If gethostbyname refuses the invalid name in the below request, why does it
query the DNS (as can be seen with e.g. tcpdump)?
This bug report is valid. The RFC does not prohibit labels that don't start with
a letter; it merely recommends against them. The definition of "label" mentioned
above is part of a guideline introduced with this text:
"The following syntax will result in fewer problems with many
applications that use domain names (e.g., mail, TELNET)."
Points in favor of supporting domain names that don't necessarily follow those
1. There are actual domains out on the Internet running web sites with such
domain names (several blogs at blogspot.com spring to mind)
2. Such domains resolve on other OSes (not just Windows, but also OS X).
3. Direct DNS queries (dig, host, nslookup) on Linux work fine with such names.
4. Even gethostbyname() on Linux works for such names when they're in the local
/etc/hosts file. Possibly in NIS maps as well.
Point 4 is especially telling; I don't see any reason for gethostbyname() to
introduce a restriction between two interfaces when that both operate correctly
without the restriction. Especially not a restriction that prevents access to
actual web sites. Telling users that "The owner of that site shouldn't have
named it that" is not helpful.
"The DNS itself places only one restriction on the particular labels that can be used to identify resource
records. That one restriction relates to the length of the label and the full name. [...] Those restrictions
aside, any binary string whatever can be used as the label of any resource record."
-- RFC 2181, section 11
RFC3696, section 2 verifies this: "Any characters, or combination of bits (as octets), are permitted in
DNS names." Then it describes how the old ARPANET rules worked. But we moved beyond those
rules a long time ago. Just look at the international domain names.
(In reply to comment #6)
> "The DNS itself places only one restriction on the particular labels that can
> be used to identify resource
> records. That one restriction relates to the length of the label and the full
> name. [...] Those restrictions
> aside, any binary string whatever can be used as the label of any resource
> -- RFC 2181, section 11
> RFC3696, section 2 verifies this: "Any characters, or combination of bits (as
> octets), are permitted in
> DNS names." Then it describes how the old ARPANET rules worked. But we moved
> beyond those
> rules a long time ago. Just look at the international domain names.
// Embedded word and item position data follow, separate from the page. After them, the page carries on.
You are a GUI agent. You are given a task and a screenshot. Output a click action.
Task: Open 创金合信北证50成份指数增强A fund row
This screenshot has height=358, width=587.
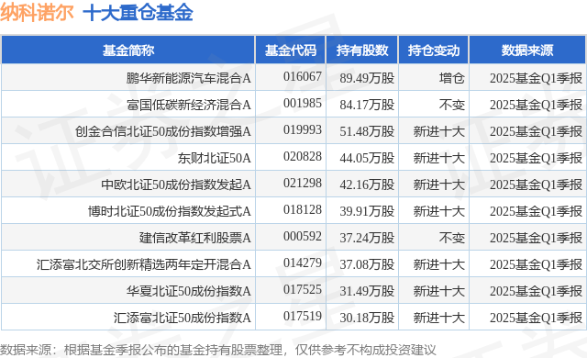(x=163, y=131)
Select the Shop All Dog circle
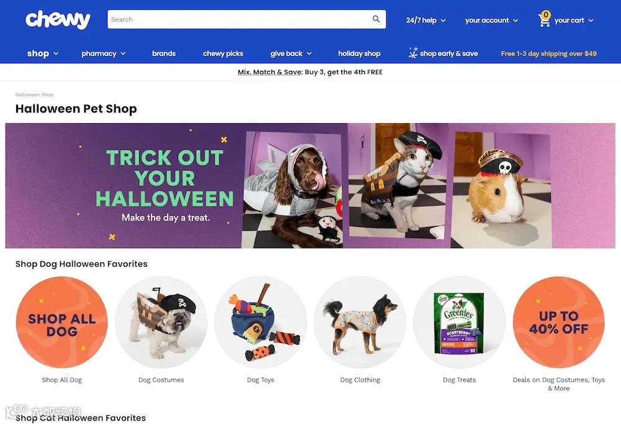This screenshot has height=424, width=621. [61, 322]
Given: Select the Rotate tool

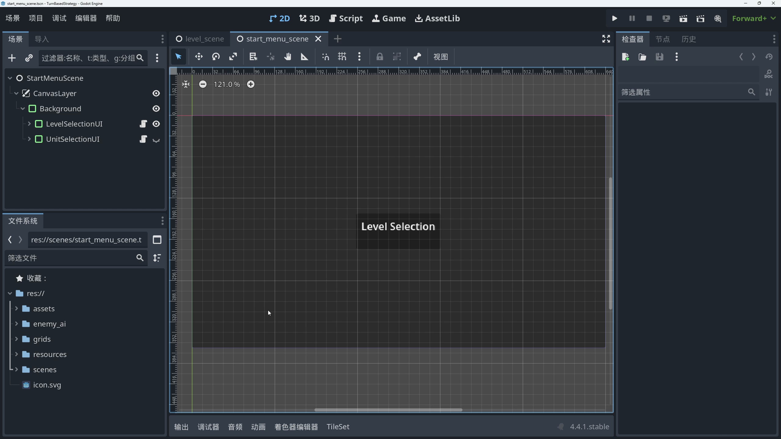Looking at the screenshot, I should (216, 57).
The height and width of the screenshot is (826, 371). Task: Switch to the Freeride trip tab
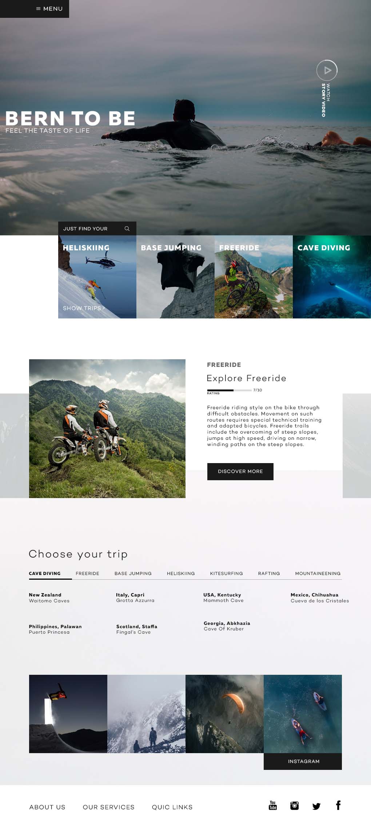(87, 573)
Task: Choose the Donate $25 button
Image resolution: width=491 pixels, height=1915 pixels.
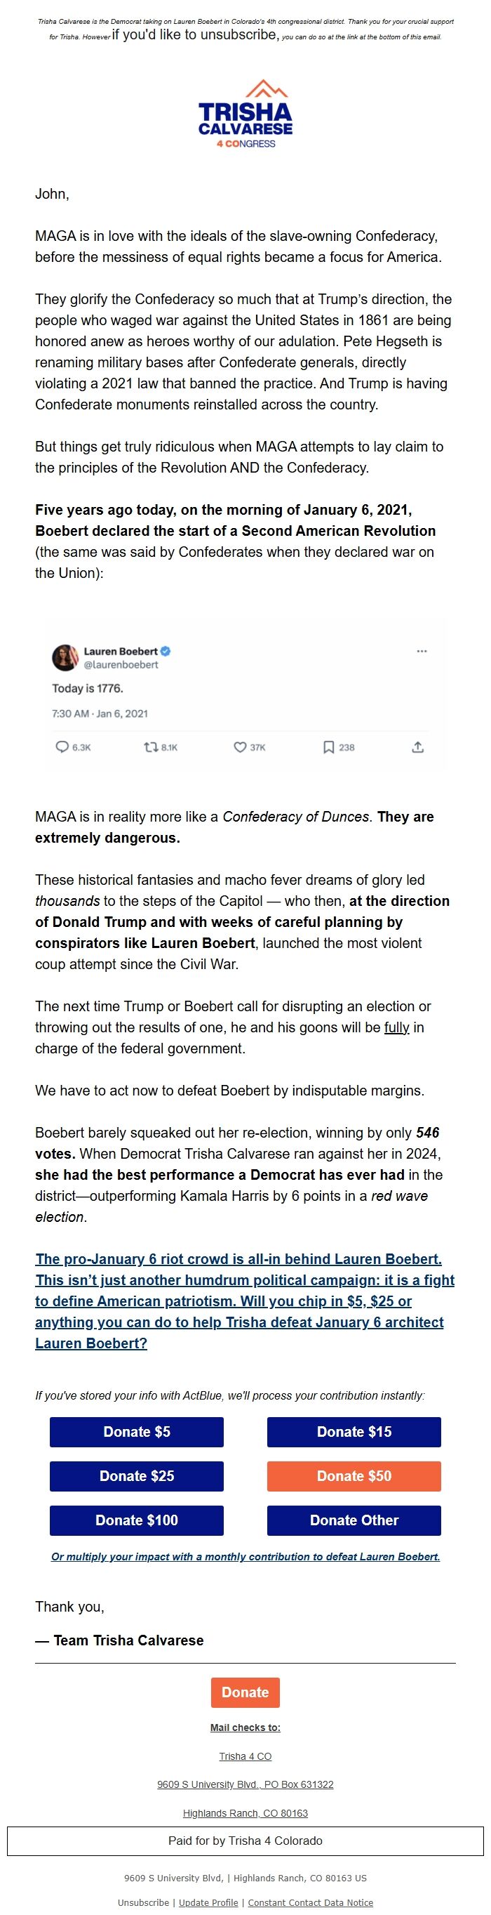Action: click(x=137, y=1476)
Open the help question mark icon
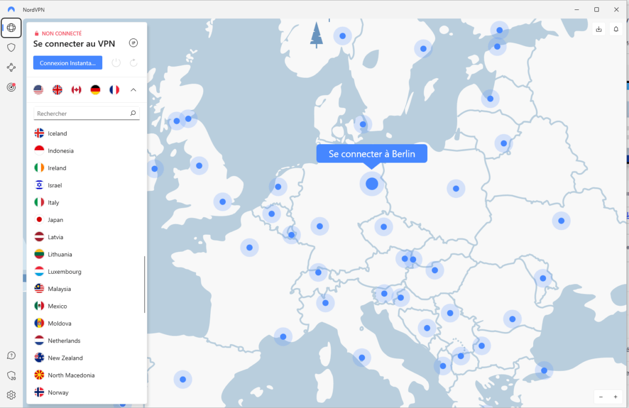The width and height of the screenshot is (629, 408). 11,356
Actually, while RFC 2181 states that there are no restrictions on DNS labels, it does not say anything about host names (not all records that can be stored in DNS are host names). In fact, it explicitly says that
"Note however, that the various applications that make use of DNS data can have restrictions imposed on what particular values are acceptable in their environment."
RFC 1123 still constitutes the accepted standard for valid host names, and this is what glibc's gethostbyname() implements. Actually, glibc implements a relaxation of RFC1123 that allows underscores anywhere RFC1123 permits hyphens, presumably to deal with errant Windows machines that like to put underscores in their names.
RFC 3696 is quite woolly on the subject of host names. It describes RFC 1123's restrictions on host names as "a preferred form that is required by most applications".
Also, international domain names are a different matter entirely, as they essentially work (as I understand it) by converting invalid host names to RFC 1123-compatible host names.
Arguing by RFC is clearly not going to get us anywhere, given the above. The best argument for this change is that there are domains that require gethostbyname() to accept hyphens (and, presumably, underscores) at the start and end of domain segments in order to be resolved. Glibc already relaxes RFC 1123's restrictions to allow underscores, so why not allow hyphens in any position as well?
The argument about mistaking domain names starting with hyphens for options is spurious, by the way. Given that these domains exist, it's perfectly reasonable that they might be passed to a tool regardless of whether or not gethostbyname() accepts them, and the tool will do option parsing before calling gethostbyname().